By now, though, it was the turn of the 20th century and Freud was becoming a thing, so the whole affair was getting a little embarrassing. In 1962, Pope John XXIII officially changed the January 1 “Feast of the Circumcision of Our Lord” to the decidedly-less-phallic-sounding “Octave of the Nativity,” hoping that would put an end to things once and for all.

He was, of course, wrong. The people of Calcata continued to parade through the streets with the prepuce every January 1 almost until Return of the Jedi hit theaters. But in 1983, the local priest, Fr. Dario Magnoni, announced that there would be no parade henceforth—the prepuce had been stolen.
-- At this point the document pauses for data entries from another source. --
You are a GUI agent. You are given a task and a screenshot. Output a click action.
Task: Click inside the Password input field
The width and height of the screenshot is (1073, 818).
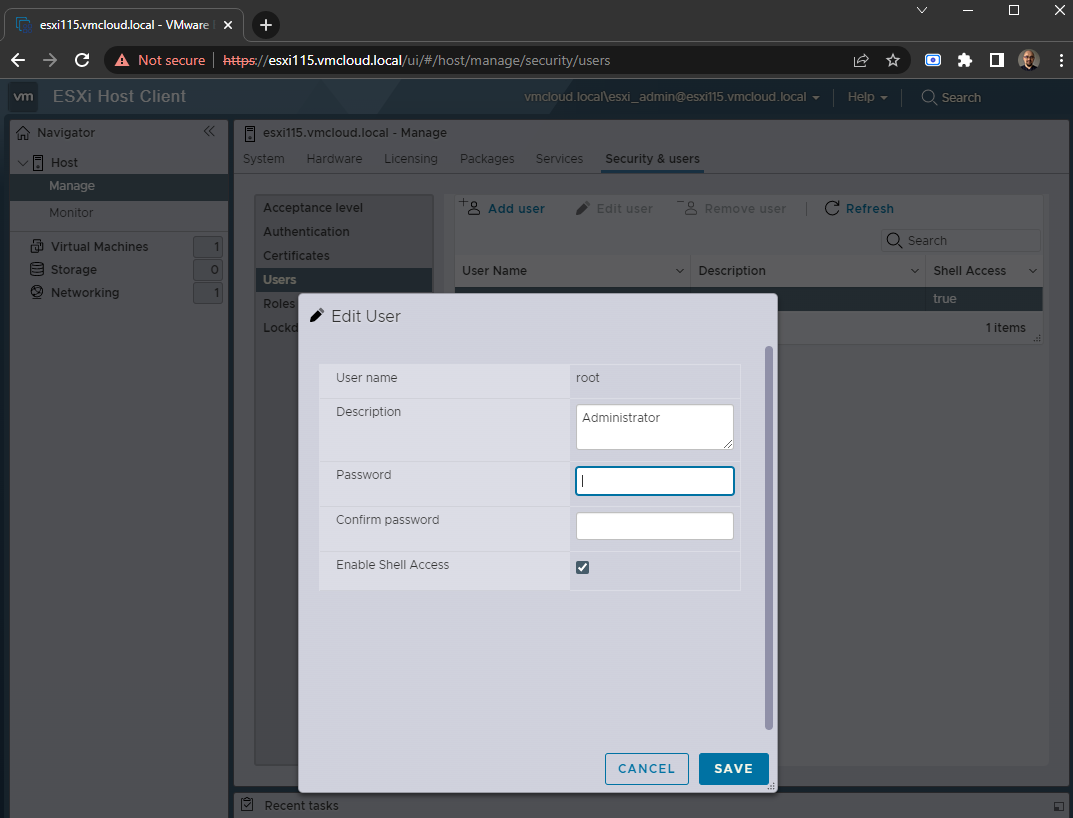tap(654, 481)
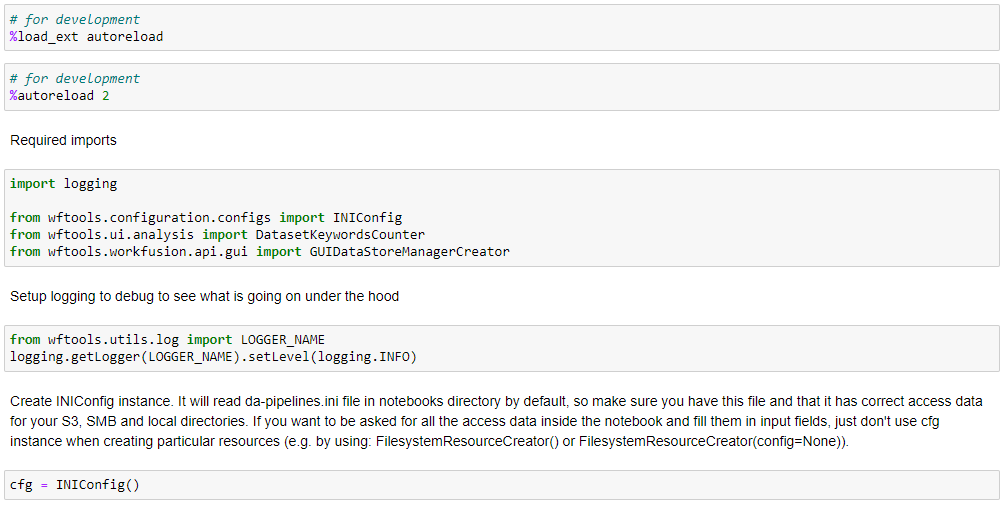Click the cfg = INIConfig() cell

501,485
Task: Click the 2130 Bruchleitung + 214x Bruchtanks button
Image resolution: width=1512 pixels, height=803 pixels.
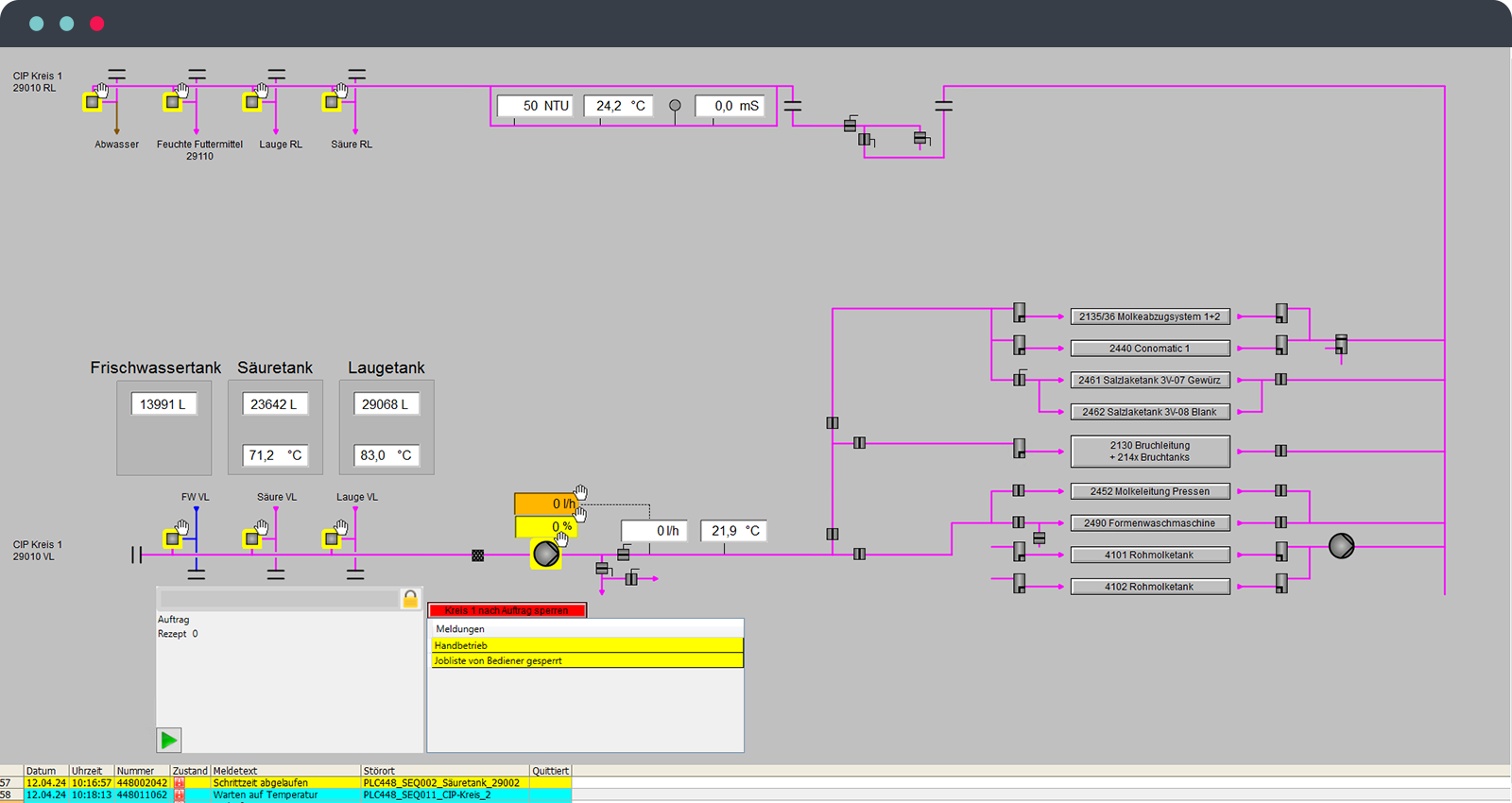Action: [1149, 452]
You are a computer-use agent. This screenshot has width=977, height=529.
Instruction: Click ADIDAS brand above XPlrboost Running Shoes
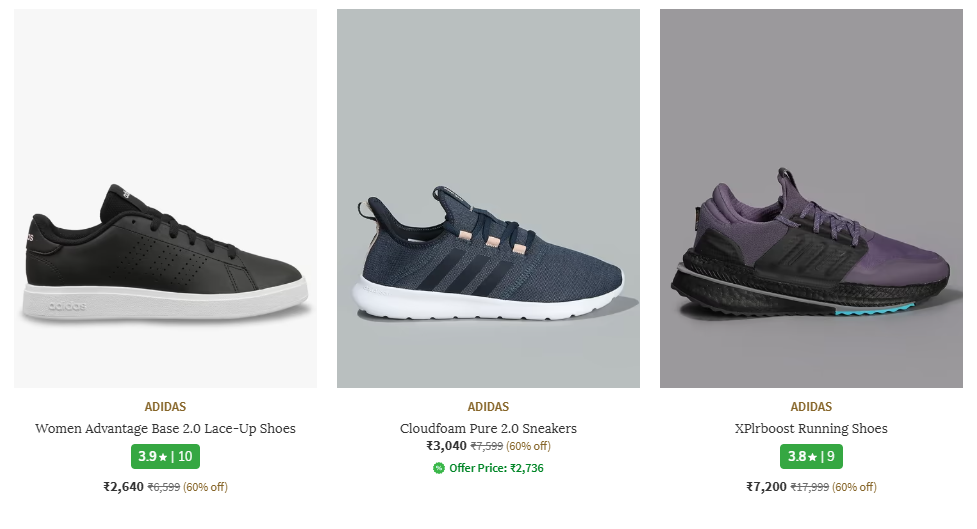tap(811, 407)
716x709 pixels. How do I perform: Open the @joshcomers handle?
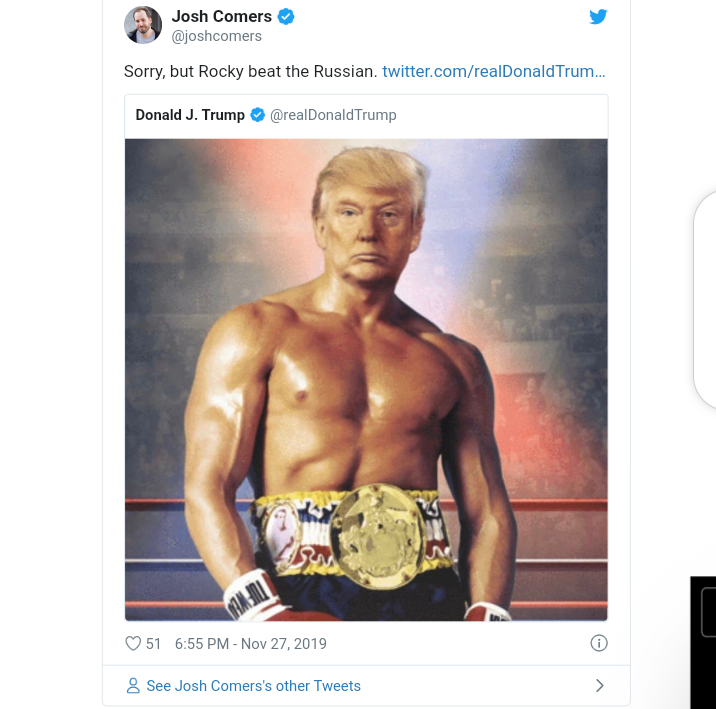(216, 36)
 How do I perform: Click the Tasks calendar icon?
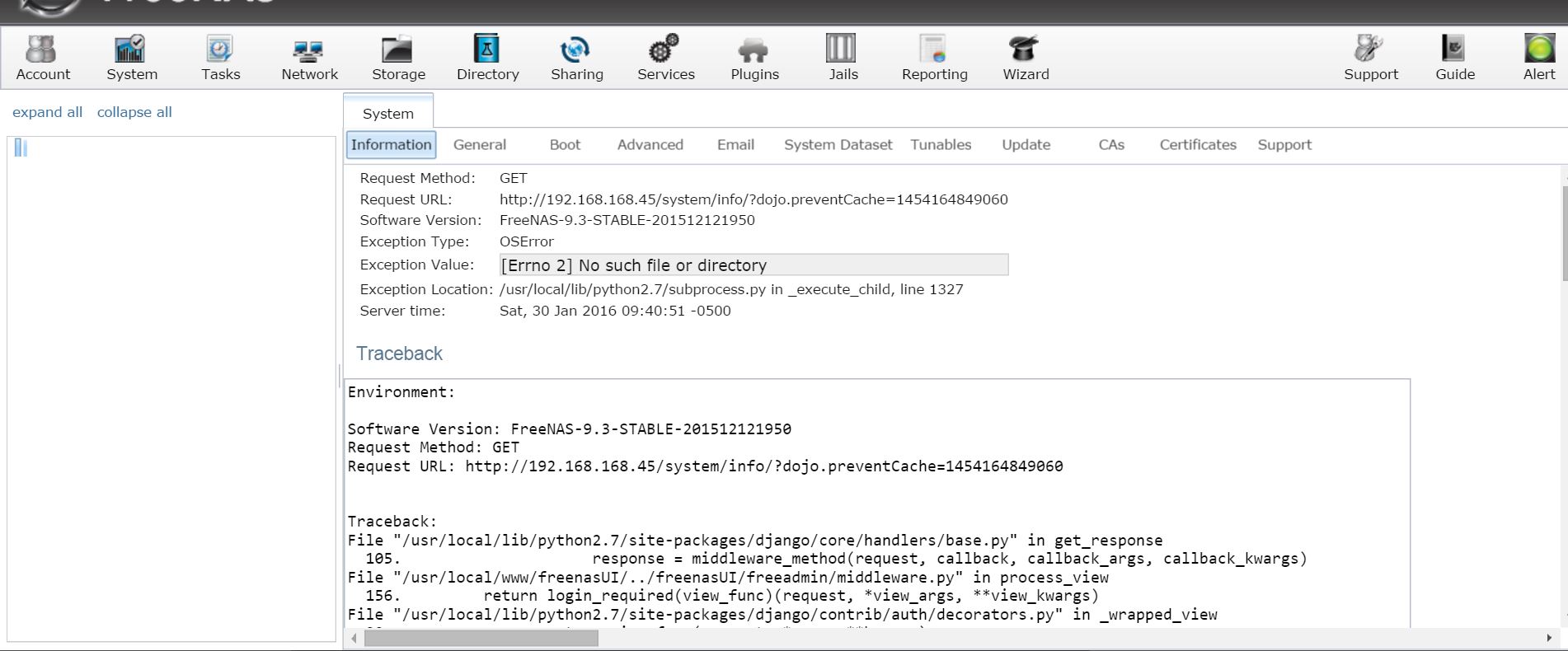[220, 50]
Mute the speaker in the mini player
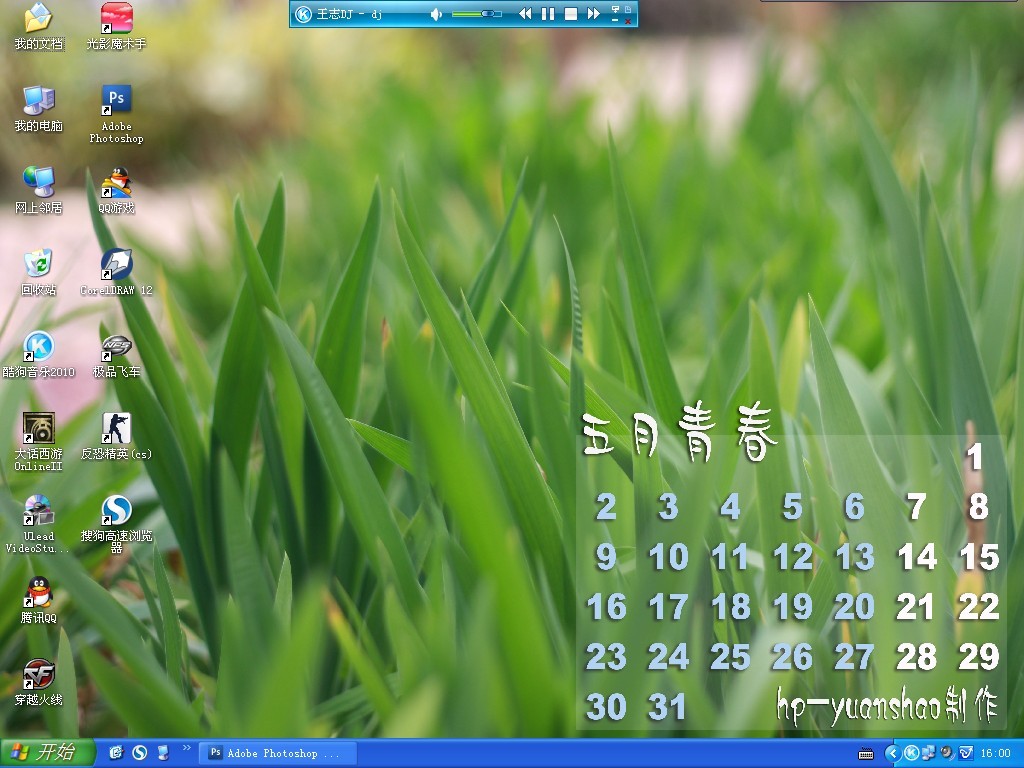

Now, I know what you’re thinking: Who would steal such a thing, except for possibly a time traveler from the Middle Ages? I’m not going to take sides, but at least one journalist is pretty convinced it was actually the Vatican itself. After all, they had been trying to get people to let the thing go for almost a century at that point—and some eyewitnesses claim Fr. Magnoni made a very suspicious trip to Rome the day before he made the announcement.

I‘m not Dan Brown, so I don’t know if I buy it. But if the Vatican did take back the prepuce, I can’t say I blame them for doing what they had to do to stamp out the silliness and juvenilia surrounding relics. After all, what relics should point to is the truth that every inch of our bodies has been washed clean in Christ’s blood and will be raised again on the last day—and it’s just too bad when that gets drowned out in giggles.

The upshot? Maybe we’ll see the prepuce again some day—y’know, after you guys grow up.

Gosh, guys.


5 Comments

  1. Luke, this might be the funniest writing you have put in this column yet. And I don’t mean the subject. You write this one like a decent humor writer. There does seem to be a historical hole, or some kind of inconsistency in the two paragraphs sandwiching the big letter B. Can you see what I mean?

  2. Juvenilia? The word doesn’t mean what you think it does. When you are 50 years old or so, you will look back at this essay you wrote as an example of juvenilia, and your misuse of the term as an example of youthful ignorance.

  3. Being a Prot. I know this entire story, of course (as many foreskins as there are pieces of the True Cross), but I love the style of writing! Thank you, Mr Harrington.

  4. Yes he did leave behind more than that “relic”…type ab blood that matches on both the shroud of Turin & the sudarium of Oviedo (facecloth) in spAin…these two relics have been studied more than any other artifacts in history and are the real deal

  5. Blasphemer! Everyone knows that the holy relic went the way of Luther’s beer stein!